I just pressed an organ – a liver, to be specific – through a sieve.
How did I wind up as some poor chicken’s Hannibal Lecter, you ask? Well, a couple of days ago I decided I wanted soup. It’s getting chilly and I was looking for something (other than bourbon) to warm my tummy. I was flipping through The Gold Cook Book this weekend for Sunday Tips when I came across “Cream of Giblet Soup New England Style.” This recipe had 3 things which appealed to me: 1) an easy way to take on offal, 2) a reminder of home (there is nothing quite like hot soup on a cold New England night), and 3) this intro from Chef De Pouy: “This soup is very good and very inexpensive. It is an excellent imitation of mock turtle soup.” I was intrigued by the especial blessing the Chef gave this recipe, and by the fact that it’s an imitation of an imitation.

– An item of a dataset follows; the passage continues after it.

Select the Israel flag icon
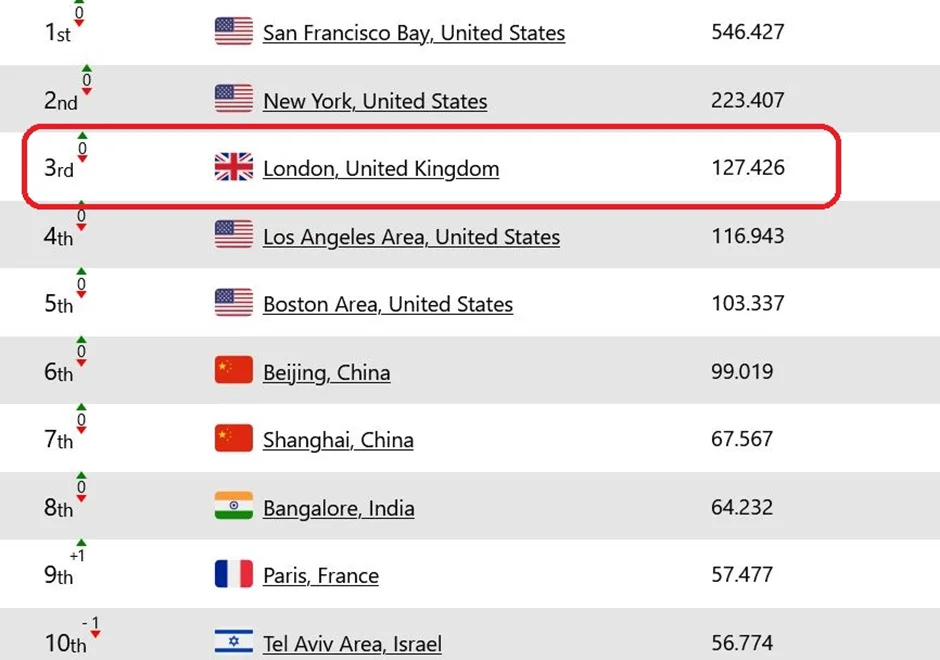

Today I finally made it to Whole Foods, where I thought I’d be able to find liver and giblets, the two “specialty meat” ingredients for this soup. Sadly, the store did not sell the latter ingredient separate from whole birds – so I got some chicken necks to flavor my stock and contented myself with making this experiment more about liver than giblets.
Offal seems quintessentially vintage to me, so I was really excited to cook up some liver – even if it is kind of “offal lite.” I love reading The Nasty Bits at Serious Eats, so I was happy to take on some organ meats myself. A lot of vintage cookbooks have great offal recipes to make efficient use of expensive proteins. I’ll never be vegetarian, so I try to be a conscientious omnivore by being really willing to use as much of an animal as possible.

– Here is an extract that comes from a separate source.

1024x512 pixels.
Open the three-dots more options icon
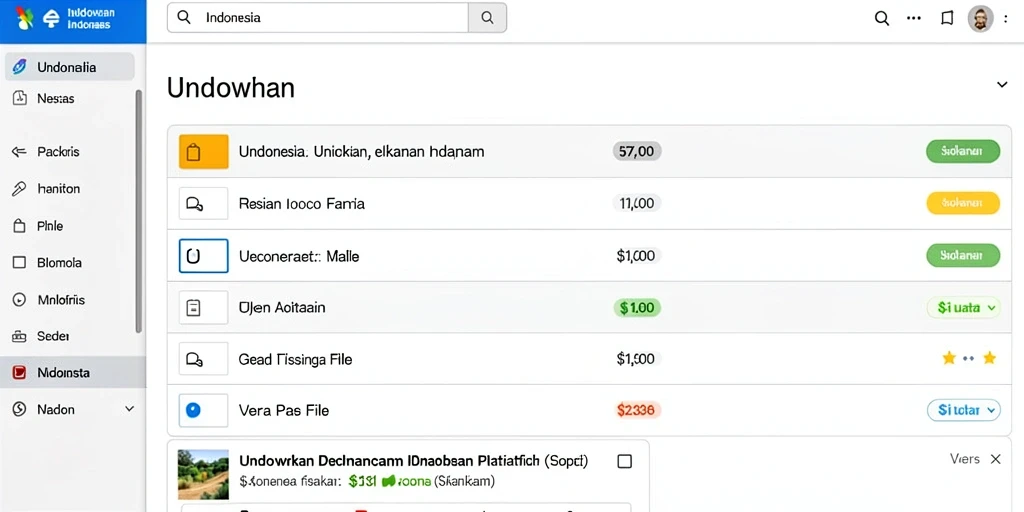click(x=914, y=18)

This recipe was super-tasty – it had a lot of the same flavors as chopped liver, which I also love, and it was hearty and filling. It was also, as Chef De Pouy pointed out, very inexpensive. I’ll definitely be hunting some gizzards down and trying this again!
Cream of Giblet Soup (Serves 2)
1 small turnip
1 small carrot
1 small onion
2 chicken gizzards (or 1 turkey gizzard)**
1 tbsp. flour
1 qt. boiling water
2 chicken livers (or 1 turkey liver)
1/2 tbsp. butter
2 hardboiled eggs, chopped
1 tbsp. chopped parsley (this isn’t in the original recipe but it adds a lovely bit of freshness)
1. Wash, pat dry, and chop the gizzards and set them aside. Chop the carrot, turnip, and onion and saute in a medium saucepan (the 3 qt. one I used worked perfectly). When the vegetables start to brown a little, add the gizzards and cook for 2-3 minutes. Sprinkle with 1/2 tbsp. flour, mix well, and add the boiling water.
2. Bring to a boil, then reduce the heat, cover the pot partially, and simmer for 2 1/2 hours, until the gizzards are tender.**
3. Toward the end of simmering time, press the livers through a fine sieve to yield a kind of liver paste. Make a light brown roux with the 1/2 tbsp. butter and the second 1/2 tbsp. of flour.
4. When simmering is done, add the liver paste and roux to the soup and cook, stirring well, for about 3 minutes.
5. Pour into serving bowls, sprinkle with the egg and parsley, and serve with freshly toasted bread.
**As above – I used 2 chicken necks instead of gizzards. These yielded a nice stock after 1/2 an hour of simmering, instead of 2 1/2 hours. I took out the necks after simmering, ran them under cold water to cool, and pulled off what meat I could to add it back into the soup.